How to prevent cartilage wear
One of the main consequences of cartilage wear is osteoarthritis, a condition where the tissue that cushions and protects the external bone is lost or reduced. In most cases, patients with cartilage problems are adult women. Some tips for preventing cartilage deterioration are:
- Play sports or exercise regularly to prevent musculoskeletal injuries, taking into account certain characteristics, such as age or capabilities.
- Use sports equipment and footwear to cushion joint overload.
- See a doctor at the onset of swelling or pain to dismiss cartilage injury or inflammation in the synovium.
- Avoid obesity and being overweight, since these are direct causes of wear on the cartilage. Follow a balanced, healthy diet.
- Avoid movements that cause more pain or limit the use of affected joints.
- Exercise only when the area is not swollen, preventing its flaccidity.
How does wear on the cartilage occur?
Cartilage wear causes pain and swelling and difficulty walking, standing, etc. due to bone friction. The early symptoms are:
- The structure of cartilage begins to lose its strength and is more likely to be injured or hurt by impact or excessive use.
- The synovium or the lining of the joints becomes inflamed. This produces a protein called cytosine, causing more inflammation and damage.
- As the cartilage wears down, the bone is exposed and the joint loses its natural form, which forms spurs or ” bone shoots”.
- Cysts filled with a liquid and bits of cartilage form around the joint and bone, causing a lot of pain.
Foods that help build cartilage
In most cases, problems with worn or missing cartilage occur in the knees, which have to bear a lot of body weight when walking, standing, etc.

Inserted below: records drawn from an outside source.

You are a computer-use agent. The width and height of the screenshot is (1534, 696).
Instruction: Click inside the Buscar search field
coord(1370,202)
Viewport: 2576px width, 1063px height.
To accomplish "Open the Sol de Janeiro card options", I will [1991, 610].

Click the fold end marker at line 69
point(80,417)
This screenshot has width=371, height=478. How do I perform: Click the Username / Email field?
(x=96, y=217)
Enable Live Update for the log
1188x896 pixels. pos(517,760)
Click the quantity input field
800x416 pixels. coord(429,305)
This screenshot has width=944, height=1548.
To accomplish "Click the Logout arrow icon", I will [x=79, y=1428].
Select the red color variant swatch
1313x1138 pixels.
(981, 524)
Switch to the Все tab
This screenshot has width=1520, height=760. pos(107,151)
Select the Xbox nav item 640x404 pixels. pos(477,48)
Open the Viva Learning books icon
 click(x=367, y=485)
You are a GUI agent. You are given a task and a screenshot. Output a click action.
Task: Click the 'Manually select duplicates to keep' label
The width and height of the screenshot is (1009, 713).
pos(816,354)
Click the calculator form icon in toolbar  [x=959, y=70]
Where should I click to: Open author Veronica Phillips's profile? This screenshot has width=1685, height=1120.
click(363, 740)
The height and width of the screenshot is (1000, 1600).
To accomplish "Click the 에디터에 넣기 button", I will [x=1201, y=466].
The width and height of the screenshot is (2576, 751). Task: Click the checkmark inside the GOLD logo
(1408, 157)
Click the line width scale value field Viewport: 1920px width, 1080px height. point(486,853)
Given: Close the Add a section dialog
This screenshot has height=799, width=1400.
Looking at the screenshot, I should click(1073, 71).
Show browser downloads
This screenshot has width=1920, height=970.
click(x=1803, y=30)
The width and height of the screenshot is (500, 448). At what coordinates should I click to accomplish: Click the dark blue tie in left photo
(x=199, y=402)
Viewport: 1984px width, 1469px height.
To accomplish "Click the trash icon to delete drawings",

There are many reasons why a person might suffer cartilage problems, get arthritis, pain or stiffness when wanting to get out of bed or a chair. Certain foods can help prevent cartilage deterioration and strengthen it.
Vegetables are the most recommended in this case. Most of them are low in calories and are good for losing weight or avoiding putting on weight. Remember that obesity is a risk factor when it comes to cartilage problems. Additional kilos are “carried” by the knees, causing more stress on the joints, muscles and of course cartilage. A diet with a high intake of raw vegetables can help reduce pain and weight loss. There are millions of healthy recipes that take full advantage of this food group.
Lean proteins are also very good for avoiding cartilage and joint pain. You can strengthen them with a reduced intake of saturated fat and increased lean protein, found in beans or tofu. In addition, seafood is very good because it offers omega-3 fatty acids (the good fat) that are good for reducing chronic inflammation. Feel free to eat tuna, salmon, herring, sardines, shrimp, oysters and scallops. Fish contains vitamin D, which reduces the risk of rheumatoid arthritis.
Citrus fruits can help build and strengthen cartilage in knees because they have lots of vitamin C, which the body needs to synthesize collagen (it makes up part of the tendons, cartilage, and ligaments). A collagen deficiency can cause pain and inflammation, and also arthritis or gout if too much uric acid is produced. Don’t hesitate to eat oranges, grapes, tangerines, grapefruit, and lemons daily, as well as tomatoes, onions, peppers, and blackberries.
Dried fruit is excellent for patients who have cartilage problems. Don think twice before eating a handful of nuts and peanuts daily to provide your body a good dose of vitamin E. This also limits the intake of sugar and refined flour (bread, pasta, white rice).